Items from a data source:

++++++++++++++++++++

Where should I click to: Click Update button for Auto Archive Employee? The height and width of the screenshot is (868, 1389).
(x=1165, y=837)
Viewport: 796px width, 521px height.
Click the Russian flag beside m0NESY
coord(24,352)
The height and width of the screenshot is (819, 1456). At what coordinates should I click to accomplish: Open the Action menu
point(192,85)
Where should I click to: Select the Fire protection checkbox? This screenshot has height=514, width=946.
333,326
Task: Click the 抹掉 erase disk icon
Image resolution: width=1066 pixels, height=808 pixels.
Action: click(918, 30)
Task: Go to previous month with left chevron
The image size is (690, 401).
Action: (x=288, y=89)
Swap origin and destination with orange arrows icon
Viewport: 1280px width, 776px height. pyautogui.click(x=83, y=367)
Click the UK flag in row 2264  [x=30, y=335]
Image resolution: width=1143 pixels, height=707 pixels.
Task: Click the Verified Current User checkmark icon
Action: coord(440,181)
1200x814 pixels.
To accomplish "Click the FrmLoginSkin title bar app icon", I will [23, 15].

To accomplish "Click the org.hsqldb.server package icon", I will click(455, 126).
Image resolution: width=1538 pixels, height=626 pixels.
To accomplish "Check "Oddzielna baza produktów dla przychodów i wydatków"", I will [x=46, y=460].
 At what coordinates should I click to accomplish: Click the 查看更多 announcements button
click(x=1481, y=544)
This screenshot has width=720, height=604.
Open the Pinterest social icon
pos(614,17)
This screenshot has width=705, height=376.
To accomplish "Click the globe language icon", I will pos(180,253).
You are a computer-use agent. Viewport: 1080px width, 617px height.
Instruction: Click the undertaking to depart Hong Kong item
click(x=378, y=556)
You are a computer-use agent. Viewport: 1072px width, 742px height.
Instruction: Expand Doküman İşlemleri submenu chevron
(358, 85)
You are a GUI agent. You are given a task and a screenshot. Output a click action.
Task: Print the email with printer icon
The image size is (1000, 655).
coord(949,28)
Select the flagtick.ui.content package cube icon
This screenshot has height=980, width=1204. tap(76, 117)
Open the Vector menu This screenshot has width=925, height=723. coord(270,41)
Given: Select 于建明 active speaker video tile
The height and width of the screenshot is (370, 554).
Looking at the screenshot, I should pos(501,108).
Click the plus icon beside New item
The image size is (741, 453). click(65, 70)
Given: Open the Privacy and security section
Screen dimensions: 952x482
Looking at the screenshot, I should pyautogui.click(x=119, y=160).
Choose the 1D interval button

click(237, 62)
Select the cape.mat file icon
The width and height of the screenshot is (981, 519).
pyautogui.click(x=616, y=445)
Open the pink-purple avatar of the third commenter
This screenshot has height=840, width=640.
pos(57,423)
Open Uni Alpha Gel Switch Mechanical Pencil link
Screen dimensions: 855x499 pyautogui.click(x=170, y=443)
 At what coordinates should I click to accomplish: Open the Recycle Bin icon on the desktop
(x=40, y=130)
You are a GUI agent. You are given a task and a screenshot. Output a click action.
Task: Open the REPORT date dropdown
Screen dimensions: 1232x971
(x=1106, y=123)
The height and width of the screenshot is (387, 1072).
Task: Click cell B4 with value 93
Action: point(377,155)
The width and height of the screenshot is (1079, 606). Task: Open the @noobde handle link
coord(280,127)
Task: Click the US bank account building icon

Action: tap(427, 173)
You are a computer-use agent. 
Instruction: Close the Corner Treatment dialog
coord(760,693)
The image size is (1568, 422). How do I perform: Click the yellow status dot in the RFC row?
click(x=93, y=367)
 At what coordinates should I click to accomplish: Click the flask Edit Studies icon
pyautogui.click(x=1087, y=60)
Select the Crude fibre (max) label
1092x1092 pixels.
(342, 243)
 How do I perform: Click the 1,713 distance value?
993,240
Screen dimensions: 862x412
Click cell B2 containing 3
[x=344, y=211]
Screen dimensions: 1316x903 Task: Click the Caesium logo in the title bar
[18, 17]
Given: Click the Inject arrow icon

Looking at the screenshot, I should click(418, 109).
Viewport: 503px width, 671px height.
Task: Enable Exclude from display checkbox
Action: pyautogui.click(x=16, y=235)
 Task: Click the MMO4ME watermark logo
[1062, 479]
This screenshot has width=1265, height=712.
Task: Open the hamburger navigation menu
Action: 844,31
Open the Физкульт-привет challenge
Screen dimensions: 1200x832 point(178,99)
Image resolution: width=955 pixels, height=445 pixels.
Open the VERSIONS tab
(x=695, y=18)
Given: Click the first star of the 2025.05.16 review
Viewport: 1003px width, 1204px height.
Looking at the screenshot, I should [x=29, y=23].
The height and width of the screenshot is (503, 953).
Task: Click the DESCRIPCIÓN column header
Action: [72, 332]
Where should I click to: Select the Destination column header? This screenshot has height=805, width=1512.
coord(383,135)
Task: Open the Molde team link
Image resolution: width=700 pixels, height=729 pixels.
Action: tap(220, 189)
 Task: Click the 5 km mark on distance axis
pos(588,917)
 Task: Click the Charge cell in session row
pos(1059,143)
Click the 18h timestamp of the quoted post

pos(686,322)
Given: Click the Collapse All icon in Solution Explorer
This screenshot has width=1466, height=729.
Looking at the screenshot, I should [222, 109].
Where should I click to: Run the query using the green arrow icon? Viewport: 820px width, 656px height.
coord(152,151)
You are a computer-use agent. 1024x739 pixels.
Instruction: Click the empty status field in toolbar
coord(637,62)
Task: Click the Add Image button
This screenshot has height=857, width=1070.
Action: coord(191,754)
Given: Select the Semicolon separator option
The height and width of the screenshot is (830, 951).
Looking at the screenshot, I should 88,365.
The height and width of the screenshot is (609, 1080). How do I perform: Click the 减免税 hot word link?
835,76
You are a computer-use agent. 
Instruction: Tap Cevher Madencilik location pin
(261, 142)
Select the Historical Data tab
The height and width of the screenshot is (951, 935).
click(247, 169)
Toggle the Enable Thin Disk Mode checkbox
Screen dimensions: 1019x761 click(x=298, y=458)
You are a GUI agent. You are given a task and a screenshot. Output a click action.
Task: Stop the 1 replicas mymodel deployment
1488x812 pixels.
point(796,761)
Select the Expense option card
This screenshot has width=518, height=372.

++++++++++++++++++++

- About this exercise
Which lines above include the string "option"? Show them.

- Written answer
Given: Select the Semicolon separator option
Select the Expense option card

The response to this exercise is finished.